- **TASK STATEMENT**
Restate the records that follow word for word. Omit the images.
=== MATERIAL PROVIDED ===
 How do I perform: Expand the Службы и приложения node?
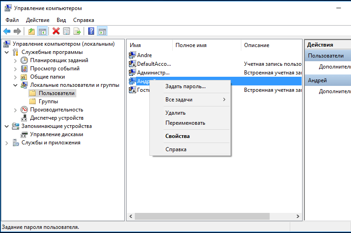pos(7,143)
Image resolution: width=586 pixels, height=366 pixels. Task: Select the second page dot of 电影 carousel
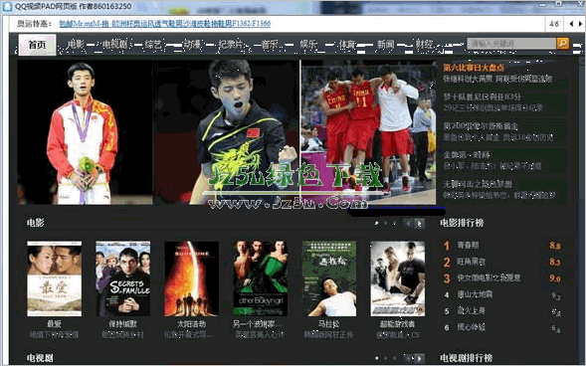385,224
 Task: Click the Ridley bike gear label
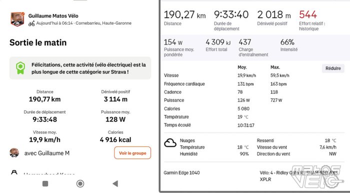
===
- **ANSWER SPACE**
 How do I perform: Expand the Службы и приложения node?
pos(7,143)
Image resolution: width=586 pixels, height=366 pixels. Task: Select the second page dot of 电影 carousel
385,224
 Task: Click the Ridley bike gear label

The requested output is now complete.